Sistematika Proposal PDF Print E-mail
Written by Administrator   
Friday, 15 January 2010 21:20

SISTEMATIKA PROPOSAL

Walaupun tidak ada satu ketentuan terbaik tentang sistematika proposal, isi yang tercantum dalam proposal di bawah ini merupakan ketentuan minimal yang harus dibahas dalam proposal.

Sistematika proposal yang ditawarkan adalah:

1. Judul penelitian (proposal)

2. Latar belakang masalah

3. Identifikasi masalah termasuk pertanyaan penelitian

4. Variabel penelitian

5. Tujuan penelitian

6. Kegunaan penelitian

7. Definisi operasional

8. Asumsi (anggapan dasar) dan hipotesis (bila ada hipotesis)

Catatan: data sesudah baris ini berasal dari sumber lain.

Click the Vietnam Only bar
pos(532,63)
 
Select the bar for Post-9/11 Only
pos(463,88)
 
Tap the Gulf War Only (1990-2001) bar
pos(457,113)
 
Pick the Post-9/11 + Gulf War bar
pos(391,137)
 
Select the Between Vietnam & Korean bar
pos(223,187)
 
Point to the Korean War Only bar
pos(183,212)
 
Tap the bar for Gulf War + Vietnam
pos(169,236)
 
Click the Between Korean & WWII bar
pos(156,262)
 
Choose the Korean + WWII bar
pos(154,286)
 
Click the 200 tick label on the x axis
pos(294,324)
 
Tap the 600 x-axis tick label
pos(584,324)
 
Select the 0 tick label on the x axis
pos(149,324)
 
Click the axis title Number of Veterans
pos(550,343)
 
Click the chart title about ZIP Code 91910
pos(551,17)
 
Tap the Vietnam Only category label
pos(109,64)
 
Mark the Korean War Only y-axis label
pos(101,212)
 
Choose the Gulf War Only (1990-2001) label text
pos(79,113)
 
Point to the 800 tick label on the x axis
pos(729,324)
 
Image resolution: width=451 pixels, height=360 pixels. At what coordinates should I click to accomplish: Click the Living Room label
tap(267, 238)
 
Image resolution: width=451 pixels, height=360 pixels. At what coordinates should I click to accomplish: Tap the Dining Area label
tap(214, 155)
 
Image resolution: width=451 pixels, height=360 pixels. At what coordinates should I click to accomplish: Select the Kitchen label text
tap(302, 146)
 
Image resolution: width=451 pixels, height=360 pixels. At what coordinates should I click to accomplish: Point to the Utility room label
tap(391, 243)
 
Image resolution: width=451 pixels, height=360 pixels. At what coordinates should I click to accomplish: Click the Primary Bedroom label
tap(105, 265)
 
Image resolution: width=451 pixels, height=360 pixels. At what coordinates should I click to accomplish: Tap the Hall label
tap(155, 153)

9. Ringkasan tinjauan teoretis (dari buku, jurnal, internet, dan laporan penelitian yang relevan

10. Metodologi mencakup desain penelitian, sampel atau subjek, instrument, dan teknik analisis

11. Sistematika penulisan

12. Agenda kegiatan penelitian

13. Daftar pustaka

1. Judul penelitian (proposal)

Judul proposal skripsi dirumuskan dalam satu kalimat yang ringkas, komunikatif, dan afirmatif. Judul harus mencerminkan dan konsisten dengan ruang lingkup penelitian, tujuan penelitian, subjek penelitian, dan metode penelitian.

Maksud penulisan skripsi di bawah judul merupakan pernyataan ringkas, yakni untuk memenuhi salah satu syarat menempuh ujian strata satu (S1). Pernyataan mengenai maksud di atas ditulis dalam sampul luar dan sampul dalam.

2. Latar belakang masalah

Pembahasan latar belakang masalah dimaksudkan untuk menjelaskan alas an mengapa masalah yang diteliti itu timbul, dan merupakan hal yang penting untuk diteliti ditinjau dari segi profesi peneliti, pengembangan ilmu, dan kepentingan pembangunan. Beberapa butir penting yang harus disajikan dalam latar belakang masalah di antaranya adalah :

a. Alasan rasional dan esensial yang membuat peneliti merasa resah, sekiranya masalah tersebut tidak diteliti;

b. Gejala-gejala kesenjangan yang terdapat di lapangan sebagai dasar pemikiran untuk memunculkan permasalahan;

c. Kerugian-kerugian yang mungkin timbul seandainya masalah tersebut tidak diteliti;

d. Keuntungan-keuntungan yang mungkin diperoleh seandainya masalah tersebut diteliti;ng akan diteliti dalam ruang lingkup bidang studi yang ditekuni oleh peneliti.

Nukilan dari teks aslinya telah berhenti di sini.